ATI RN
Oncology Test Bank
1. A nurse in the oncology clinic is providing preoperative education to a client just diagnosed with cancer. The client has been scheduled for surgery in 3 days. What action by the nurse is best?
- A. Call the client at home the next day to review teaching.
- B. Give the client information about a cancer support group.
- C. Provide all the preoperative instructions in writing.
- D. Reassure the client that surgery will be over soon.
Correct answer: A
Rationale: Clients are often overwhelmed by a sudden cancer diagnosis; therefore, it is best for the nurse to call the client at home the next day to review teaching. This approach allows the client time to process the information before the surgery. Choice B may be beneficial but is not the priority at this time. Providing written instructions (Choice C) is helpful but does not offer the personalized interaction needed. Reassuring the client (Choice D) is important but does not address the educational aspect of preoperative preparation.

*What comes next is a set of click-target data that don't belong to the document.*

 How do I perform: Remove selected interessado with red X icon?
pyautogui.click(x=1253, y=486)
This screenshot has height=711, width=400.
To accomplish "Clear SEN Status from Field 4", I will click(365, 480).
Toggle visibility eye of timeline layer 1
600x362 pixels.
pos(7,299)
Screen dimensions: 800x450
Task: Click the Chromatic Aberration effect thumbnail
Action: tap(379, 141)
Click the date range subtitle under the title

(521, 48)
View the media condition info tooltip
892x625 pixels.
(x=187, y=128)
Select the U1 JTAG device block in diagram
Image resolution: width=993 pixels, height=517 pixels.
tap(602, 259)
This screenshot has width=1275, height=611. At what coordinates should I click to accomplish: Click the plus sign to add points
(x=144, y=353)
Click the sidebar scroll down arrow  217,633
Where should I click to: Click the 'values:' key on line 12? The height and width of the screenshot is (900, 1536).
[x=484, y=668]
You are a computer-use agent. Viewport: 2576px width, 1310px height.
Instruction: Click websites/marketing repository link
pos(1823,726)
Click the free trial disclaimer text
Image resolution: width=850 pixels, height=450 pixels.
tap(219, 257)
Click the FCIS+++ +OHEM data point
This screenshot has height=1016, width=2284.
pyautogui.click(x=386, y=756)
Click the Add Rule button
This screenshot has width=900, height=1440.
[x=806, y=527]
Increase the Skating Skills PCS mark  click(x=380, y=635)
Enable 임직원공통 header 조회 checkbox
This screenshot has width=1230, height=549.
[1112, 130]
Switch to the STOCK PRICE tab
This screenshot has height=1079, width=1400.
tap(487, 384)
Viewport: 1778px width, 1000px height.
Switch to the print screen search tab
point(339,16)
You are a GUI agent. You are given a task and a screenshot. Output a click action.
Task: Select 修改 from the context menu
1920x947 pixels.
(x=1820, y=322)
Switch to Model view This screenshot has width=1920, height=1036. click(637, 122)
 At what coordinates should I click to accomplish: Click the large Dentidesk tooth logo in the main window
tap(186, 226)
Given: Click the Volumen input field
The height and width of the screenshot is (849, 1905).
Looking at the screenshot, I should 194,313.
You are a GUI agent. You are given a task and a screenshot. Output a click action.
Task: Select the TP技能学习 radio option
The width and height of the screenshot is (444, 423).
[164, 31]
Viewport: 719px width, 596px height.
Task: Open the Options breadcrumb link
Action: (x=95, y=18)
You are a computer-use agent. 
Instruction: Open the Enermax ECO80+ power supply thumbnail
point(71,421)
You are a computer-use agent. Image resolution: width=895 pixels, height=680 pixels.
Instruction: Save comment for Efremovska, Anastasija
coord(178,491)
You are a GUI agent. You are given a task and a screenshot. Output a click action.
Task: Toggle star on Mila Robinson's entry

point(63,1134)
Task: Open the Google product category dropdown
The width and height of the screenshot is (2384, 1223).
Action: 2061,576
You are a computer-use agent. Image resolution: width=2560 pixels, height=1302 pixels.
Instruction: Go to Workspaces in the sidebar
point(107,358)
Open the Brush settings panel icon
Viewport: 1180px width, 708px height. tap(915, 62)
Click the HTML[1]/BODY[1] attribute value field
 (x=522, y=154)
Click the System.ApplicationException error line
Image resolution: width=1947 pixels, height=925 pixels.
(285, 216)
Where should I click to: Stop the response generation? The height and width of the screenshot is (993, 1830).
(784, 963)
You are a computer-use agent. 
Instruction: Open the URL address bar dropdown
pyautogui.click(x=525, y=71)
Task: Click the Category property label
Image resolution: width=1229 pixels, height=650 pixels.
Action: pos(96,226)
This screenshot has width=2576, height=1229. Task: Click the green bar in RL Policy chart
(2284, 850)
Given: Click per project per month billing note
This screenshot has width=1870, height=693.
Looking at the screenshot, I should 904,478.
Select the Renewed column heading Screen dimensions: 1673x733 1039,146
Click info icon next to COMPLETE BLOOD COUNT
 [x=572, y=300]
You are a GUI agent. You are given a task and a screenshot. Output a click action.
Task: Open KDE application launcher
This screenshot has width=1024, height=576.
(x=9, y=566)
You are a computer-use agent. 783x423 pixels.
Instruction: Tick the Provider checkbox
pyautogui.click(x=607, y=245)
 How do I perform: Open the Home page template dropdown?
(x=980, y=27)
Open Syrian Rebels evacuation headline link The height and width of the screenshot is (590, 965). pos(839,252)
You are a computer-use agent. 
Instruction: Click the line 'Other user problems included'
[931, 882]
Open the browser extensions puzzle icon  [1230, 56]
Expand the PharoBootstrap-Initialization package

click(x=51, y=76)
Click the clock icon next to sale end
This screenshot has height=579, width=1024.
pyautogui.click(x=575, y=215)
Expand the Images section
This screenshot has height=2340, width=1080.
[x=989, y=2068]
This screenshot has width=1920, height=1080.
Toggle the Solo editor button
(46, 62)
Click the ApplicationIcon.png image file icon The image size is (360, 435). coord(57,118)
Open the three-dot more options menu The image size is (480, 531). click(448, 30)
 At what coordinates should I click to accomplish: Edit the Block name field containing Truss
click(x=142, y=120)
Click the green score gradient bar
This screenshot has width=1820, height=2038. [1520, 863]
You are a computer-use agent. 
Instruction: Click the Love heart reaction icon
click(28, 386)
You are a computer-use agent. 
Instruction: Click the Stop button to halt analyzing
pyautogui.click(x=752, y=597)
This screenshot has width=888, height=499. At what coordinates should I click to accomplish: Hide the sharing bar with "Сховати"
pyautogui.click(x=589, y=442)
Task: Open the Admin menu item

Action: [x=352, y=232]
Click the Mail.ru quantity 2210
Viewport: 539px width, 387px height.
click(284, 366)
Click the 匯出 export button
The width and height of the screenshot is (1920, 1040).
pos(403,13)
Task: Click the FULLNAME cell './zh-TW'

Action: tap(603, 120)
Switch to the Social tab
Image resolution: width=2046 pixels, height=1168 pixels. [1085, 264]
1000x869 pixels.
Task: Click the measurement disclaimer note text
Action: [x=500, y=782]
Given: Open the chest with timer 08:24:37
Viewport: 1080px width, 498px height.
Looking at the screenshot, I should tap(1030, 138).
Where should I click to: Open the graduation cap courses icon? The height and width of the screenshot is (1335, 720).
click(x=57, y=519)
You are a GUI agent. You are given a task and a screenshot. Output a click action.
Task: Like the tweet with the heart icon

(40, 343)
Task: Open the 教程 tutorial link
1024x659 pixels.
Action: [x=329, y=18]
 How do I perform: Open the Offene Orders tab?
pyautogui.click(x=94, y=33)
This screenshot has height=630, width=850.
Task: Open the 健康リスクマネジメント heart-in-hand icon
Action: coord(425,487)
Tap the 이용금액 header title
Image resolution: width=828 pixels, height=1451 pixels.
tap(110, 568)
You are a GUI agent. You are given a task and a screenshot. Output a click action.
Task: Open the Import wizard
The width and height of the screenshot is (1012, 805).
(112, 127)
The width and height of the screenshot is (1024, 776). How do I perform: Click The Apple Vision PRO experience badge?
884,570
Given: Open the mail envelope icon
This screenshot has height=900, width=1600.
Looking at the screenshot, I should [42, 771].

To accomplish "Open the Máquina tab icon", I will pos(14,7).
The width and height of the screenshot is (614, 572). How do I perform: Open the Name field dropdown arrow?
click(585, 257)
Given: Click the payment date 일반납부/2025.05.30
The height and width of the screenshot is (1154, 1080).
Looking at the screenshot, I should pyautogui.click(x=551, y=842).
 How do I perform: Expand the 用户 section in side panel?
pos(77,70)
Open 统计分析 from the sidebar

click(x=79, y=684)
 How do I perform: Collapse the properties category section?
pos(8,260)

2. A nurse is instructing a group of clients about nutrition. The nurse should include that which of the following is a trigger for the formation of vitamin D in the body?
- A. Calcium
- B. Vitamin A depletion
- C. Exposure to sunlight
- D. Weight-bearing exercise
Correct answer: Exposure to sunlight
Rationale: Exposure to sunlight is the trigger for the formation of vitamin D in the body. When the skin is exposed to sunlight, it produces vitamin D. This process is essential for maintaining healthy levels of vitamin D in the body. Calcium (Choice A) is important for bone health but is not the trigger for vitamin D formation. Vitamin A depletion (Choice B) does not directly trigger the formation of vitamin D. Weight-bearing exercise (Choice D) is crucial for bone health but is not directly related to the formation of vitamin D.
3. What is assimilation?
- A. changing absorbed substances into different chemical forms
- B. breaking down foods into nutrients that the body can absorb
- C. eliminating waste from the body
- D. an increase in body size without a change in overall shape
Correct answer: changing absorbed substances into different chemical forms
Rationale: Assimilation is the process of changing absorbed substances into different chemical forms. It occurs after nutrients from food are absorbed into the bloodstream and used by the body. Choice B, breaking down foods into nutrients that the body can absorb, refers to the process of digestion rather than assimilation. Choice C, eliminating waste from the body, describes the process of excretion. Choice D, an increase in body size without a change in overall shape, does not accurately define assimilation.
4. The nurse is educating a new nurse on the identification of pain in children. What does the nurse teach about physiologic measurements in children’s pain assessment?
- A. Not useful as the only indicator for pain
- B. Best indicator of pain in children of all ages
- C. Most valuable when children also report having pain
- D. Essential to determine whether a child is telling the truth about pain
Correct answer: A
Rationale: Physiologic manifestations of pain may vary considerably, so they do not provide a consistent measure of pain. Heart rate may increase or decrease. The same signs that may suggest fear, anxiety, or anger also indicate pain. In chronic pain, the body adapts, and these signs decrease or stabilize. Physiologic measurements are of limited value and must be viewed in the context of a pain rating scale, behavioral assessment, and parental report. When the child reports pain on an appropriate pain scale, the appropriate interventions should be used. Therefore, physiologic measurements are not considered a reliable standalone indicator for pain in children, making choice A the correct answer. Choice B is incorrect because physiologic measurements alone do not serve as the best indicator of pain. Choice C is incorrect as physiologic measurements are still limited even when children report pain. Choice D is incorrect as physiologic measurements are not primarily used to determine the truthfulness of a child's pain report.
5. A client is receiving opioid analgesics for pain management. Which of the following assessments is the priority?
- A. Monitor the client's blood pressure.
- B. Check the client's urinary output.
- C. Monitor the client's respiratory rate.
- D. Assess the client's pain level.
Correct answer: C
Rationale: The correct answer is C: Monitor the client's respiratory rate. When a client is receiving opioid analgesics, the priority assessment is monitoring respiratory rate. Opioids can cause respiratory depression, so it is crucial to assess the client's breathing to detect any signs of respiratory distress promptly. Checking the client's blood pressure (Choice A) and urinary output (Choice B) are important assessments too, but they are not the priority when compared to ensuring adequate respiratory function. Assessing the client's pain level (Choice D) is essential for overall care but is not the priority assessment when the client is on opioids, as respiratory status takes precedence.